Ildar Khanov (1939–2013) was a Russian artist and architect, best known for creating the Temple of All Religions in Kazan, Russia.

== Early life and education ==
Khanov was born in the Republic of Tatarstan. From an early age, he claimed to have had mystical experiences; at the age of three, during a near-death episode amid wartime starvation, he reported a vision of Jesus Christ, which he said endowed him with healing abilities.
Khanov pursued formal education in the arts, studying monumental painting at the Moscow Surikov State Academic Institute of Fine Arts during the 1960s.

==Career==
After completing his education, he returned to Tatarstan, where he worked on public sculptures and fountains, particularly in the city of Naberezhnye Chelny.

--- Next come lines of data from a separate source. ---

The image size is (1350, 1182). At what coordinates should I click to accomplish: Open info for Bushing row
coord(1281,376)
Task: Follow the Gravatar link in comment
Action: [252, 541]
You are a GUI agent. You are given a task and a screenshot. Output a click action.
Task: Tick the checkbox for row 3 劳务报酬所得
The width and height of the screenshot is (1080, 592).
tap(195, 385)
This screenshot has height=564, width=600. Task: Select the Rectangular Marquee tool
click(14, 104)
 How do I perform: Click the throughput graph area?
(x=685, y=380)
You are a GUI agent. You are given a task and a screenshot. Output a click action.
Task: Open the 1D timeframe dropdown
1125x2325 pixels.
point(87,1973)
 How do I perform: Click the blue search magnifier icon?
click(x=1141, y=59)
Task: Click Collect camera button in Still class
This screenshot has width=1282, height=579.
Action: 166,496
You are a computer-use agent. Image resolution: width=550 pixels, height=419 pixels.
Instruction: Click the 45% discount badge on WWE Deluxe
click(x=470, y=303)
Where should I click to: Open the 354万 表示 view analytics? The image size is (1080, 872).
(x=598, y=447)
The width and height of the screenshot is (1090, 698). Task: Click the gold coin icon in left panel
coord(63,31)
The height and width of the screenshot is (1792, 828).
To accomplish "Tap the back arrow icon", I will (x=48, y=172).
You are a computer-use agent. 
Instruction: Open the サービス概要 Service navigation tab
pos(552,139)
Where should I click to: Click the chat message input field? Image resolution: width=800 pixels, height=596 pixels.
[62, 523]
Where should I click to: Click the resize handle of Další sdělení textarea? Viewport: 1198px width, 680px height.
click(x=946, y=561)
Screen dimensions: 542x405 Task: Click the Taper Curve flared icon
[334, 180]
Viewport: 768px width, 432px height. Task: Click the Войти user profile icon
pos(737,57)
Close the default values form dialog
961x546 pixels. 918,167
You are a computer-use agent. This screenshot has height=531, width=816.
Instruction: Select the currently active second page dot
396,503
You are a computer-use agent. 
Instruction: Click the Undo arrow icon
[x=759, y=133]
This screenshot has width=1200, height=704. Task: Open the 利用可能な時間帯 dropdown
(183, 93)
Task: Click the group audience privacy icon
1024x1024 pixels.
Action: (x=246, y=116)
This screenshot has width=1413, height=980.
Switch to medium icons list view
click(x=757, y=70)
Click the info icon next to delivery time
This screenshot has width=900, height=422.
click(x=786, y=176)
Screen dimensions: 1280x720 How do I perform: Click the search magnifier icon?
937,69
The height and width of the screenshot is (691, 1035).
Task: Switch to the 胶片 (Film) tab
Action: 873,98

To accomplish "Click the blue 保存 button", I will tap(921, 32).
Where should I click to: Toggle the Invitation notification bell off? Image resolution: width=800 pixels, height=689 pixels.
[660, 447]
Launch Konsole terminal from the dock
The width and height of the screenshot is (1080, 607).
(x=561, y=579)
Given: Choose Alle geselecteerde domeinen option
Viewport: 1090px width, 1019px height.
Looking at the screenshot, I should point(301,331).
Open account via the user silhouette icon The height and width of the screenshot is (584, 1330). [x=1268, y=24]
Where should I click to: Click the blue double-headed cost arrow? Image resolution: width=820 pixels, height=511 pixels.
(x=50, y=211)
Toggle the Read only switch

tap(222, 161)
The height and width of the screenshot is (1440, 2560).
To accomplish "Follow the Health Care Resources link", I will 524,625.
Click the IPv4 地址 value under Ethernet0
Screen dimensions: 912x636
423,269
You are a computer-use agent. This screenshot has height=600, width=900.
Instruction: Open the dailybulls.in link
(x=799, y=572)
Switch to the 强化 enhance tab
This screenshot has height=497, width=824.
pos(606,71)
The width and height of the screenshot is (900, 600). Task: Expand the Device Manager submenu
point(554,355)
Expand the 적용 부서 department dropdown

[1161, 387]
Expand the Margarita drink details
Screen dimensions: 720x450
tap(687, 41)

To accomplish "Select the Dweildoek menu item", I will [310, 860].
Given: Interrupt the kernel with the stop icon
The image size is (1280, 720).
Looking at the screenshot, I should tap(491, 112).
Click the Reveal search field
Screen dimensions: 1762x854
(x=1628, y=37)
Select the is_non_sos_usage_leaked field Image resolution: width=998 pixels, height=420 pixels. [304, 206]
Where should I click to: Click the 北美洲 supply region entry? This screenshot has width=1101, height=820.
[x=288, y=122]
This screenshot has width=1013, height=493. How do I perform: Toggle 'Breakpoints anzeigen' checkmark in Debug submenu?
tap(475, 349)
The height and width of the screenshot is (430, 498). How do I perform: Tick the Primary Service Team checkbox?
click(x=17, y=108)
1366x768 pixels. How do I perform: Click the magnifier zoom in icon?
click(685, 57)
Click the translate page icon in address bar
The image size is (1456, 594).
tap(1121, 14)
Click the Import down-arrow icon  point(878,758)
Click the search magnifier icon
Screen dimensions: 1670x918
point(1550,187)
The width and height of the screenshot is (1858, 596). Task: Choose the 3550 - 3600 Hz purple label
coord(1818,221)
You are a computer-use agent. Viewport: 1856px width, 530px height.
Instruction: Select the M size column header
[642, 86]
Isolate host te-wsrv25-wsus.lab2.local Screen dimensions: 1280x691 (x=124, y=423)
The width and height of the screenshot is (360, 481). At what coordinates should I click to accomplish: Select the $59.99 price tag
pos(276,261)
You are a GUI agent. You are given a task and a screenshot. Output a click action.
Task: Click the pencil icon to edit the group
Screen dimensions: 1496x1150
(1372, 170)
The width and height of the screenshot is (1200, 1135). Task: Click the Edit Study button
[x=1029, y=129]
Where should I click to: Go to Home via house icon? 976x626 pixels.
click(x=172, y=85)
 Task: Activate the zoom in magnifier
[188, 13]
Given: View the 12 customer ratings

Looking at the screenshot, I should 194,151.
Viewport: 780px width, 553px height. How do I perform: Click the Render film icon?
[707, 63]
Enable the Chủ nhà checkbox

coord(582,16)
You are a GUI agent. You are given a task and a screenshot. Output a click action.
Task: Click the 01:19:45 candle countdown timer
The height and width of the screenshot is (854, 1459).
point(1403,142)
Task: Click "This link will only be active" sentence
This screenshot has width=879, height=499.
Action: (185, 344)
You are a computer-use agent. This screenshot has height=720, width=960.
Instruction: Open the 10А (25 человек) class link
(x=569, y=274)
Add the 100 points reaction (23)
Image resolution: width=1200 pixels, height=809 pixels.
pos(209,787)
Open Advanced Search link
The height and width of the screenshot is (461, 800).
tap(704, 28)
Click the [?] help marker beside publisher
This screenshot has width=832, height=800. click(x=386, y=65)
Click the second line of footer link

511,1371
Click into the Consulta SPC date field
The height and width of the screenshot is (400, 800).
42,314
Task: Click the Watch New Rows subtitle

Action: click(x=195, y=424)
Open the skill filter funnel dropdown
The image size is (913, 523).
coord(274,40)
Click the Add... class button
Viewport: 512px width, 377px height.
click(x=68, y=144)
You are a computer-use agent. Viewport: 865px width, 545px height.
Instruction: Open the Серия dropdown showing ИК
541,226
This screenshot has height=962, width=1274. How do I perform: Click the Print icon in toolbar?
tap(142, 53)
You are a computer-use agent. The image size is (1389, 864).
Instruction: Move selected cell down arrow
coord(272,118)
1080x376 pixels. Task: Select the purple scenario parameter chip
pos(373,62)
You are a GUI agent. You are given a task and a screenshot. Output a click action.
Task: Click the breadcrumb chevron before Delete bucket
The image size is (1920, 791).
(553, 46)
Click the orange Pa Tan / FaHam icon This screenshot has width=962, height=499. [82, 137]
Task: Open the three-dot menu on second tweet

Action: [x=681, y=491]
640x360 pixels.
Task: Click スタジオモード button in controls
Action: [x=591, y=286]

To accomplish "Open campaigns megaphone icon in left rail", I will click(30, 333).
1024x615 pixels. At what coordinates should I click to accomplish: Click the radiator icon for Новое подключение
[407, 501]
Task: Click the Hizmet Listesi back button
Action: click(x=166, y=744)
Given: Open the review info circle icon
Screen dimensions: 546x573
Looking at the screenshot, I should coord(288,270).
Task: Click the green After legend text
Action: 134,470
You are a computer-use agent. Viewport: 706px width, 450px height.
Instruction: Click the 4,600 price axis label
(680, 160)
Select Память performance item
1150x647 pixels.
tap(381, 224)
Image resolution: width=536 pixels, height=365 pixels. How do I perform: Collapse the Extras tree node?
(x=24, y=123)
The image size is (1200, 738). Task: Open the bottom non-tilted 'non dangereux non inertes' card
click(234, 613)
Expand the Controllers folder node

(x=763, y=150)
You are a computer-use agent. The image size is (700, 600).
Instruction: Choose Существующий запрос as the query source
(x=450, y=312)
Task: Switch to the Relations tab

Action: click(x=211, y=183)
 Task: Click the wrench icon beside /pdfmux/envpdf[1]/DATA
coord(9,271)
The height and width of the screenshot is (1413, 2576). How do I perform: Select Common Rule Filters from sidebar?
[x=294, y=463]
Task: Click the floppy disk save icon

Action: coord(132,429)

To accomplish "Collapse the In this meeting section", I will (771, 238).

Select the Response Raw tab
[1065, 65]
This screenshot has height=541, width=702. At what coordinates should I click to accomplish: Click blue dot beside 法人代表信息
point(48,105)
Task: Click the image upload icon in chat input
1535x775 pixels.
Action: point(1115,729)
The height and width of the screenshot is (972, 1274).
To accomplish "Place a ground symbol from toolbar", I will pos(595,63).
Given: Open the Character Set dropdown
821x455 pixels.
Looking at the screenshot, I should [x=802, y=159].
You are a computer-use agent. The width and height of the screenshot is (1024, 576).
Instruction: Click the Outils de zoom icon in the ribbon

===Temple of All Religions===

In 1994, Khanov began building the Temple of All Religions (also known as the Universal Temple), located in Staroye Arakchino, a suburb of Kazan. Originally, Khanov had attempted to build a similar project in Naberezhnye Chelny, disguised as a hotel, but after his plans were discovered, he relocated the construction to his childhood home. According to Khanov, the inspiration for the temple came from another vision of Jesus Christ, who instructed him to create a space uniting all major world religions. The Temple was envisioned as a cultural center rather than a place of worship, featuring architectural elements symbolizing various religions, including Christianity, Islam, Buddhism, Judaism, and ancient faiths.

Khanov also practiced as a healer, claiming to treat up to 300 patients per day for addictions and various diseases. He funded much of the temple’s construction through donations from those he treated and from volunteers who also assisted with building work.

==Death==
Ildar Khanov died in 2013 at the age of 73. His brother, Ilgiz Khanov, continued the project after his death.